» **What you have to do**
Update the entries from the start of the records through the line containing "The height and width of the screenshot is (711, 965)." by replacing "Telnet Client" with "SSH Client". Reproduce only those lines, with everything else unchanged.

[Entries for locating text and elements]

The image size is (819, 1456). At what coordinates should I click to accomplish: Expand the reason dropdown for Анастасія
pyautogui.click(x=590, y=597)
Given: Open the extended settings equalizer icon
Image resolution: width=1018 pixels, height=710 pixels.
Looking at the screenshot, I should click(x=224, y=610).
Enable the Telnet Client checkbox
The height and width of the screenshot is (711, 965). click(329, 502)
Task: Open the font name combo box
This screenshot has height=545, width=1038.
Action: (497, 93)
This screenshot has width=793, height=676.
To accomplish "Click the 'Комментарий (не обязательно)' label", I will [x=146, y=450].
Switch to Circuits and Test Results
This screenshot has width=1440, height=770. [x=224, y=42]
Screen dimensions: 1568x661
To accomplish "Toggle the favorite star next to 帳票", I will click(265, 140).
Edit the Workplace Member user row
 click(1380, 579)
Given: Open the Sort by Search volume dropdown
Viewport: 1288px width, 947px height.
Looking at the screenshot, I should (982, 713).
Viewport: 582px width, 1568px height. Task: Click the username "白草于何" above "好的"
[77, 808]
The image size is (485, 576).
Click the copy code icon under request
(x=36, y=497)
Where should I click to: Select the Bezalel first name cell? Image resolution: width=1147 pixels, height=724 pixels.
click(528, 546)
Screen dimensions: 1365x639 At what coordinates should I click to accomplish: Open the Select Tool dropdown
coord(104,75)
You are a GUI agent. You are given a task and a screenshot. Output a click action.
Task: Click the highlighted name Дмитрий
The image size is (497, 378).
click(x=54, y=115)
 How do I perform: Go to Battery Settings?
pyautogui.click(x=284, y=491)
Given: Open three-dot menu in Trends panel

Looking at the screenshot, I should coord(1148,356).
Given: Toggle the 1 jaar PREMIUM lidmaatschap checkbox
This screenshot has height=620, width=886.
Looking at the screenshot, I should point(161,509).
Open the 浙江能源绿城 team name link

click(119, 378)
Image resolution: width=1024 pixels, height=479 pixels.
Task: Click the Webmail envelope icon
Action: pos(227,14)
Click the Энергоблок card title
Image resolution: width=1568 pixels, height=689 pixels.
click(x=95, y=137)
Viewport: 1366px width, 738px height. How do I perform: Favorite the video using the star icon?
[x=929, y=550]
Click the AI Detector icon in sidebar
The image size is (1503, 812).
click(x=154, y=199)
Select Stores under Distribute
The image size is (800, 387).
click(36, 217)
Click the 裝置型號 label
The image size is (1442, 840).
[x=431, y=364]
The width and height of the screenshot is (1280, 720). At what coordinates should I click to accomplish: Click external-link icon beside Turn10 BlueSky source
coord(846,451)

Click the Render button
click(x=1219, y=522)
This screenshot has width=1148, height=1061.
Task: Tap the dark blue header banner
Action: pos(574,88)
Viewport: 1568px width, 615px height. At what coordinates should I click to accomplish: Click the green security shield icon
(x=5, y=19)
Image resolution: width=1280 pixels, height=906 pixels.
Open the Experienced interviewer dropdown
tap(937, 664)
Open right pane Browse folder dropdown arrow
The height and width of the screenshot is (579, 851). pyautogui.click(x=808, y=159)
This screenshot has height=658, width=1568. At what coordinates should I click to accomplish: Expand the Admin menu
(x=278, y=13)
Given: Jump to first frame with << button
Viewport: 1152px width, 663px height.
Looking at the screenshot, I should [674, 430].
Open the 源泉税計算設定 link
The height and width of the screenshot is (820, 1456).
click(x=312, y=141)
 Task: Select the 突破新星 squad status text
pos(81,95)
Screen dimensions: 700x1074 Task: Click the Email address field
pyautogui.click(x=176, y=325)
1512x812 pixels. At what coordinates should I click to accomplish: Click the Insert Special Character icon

» **Output for this task**
The image size is (819, 1456). At what coordinates should I click to accomplish: Expand the reason dropdown for Анастасія
pyautogui.click(x=590, y=597)
Given: Open the extended settings equalizer icon
Image resolution: width=1018 pixels, height=710 pixels.
Looking at the screenshot, I should click(x=224, y=610).
Enable the SSH Client checkbox
The height and width of the screenshot is (711, 965). click(329, 502)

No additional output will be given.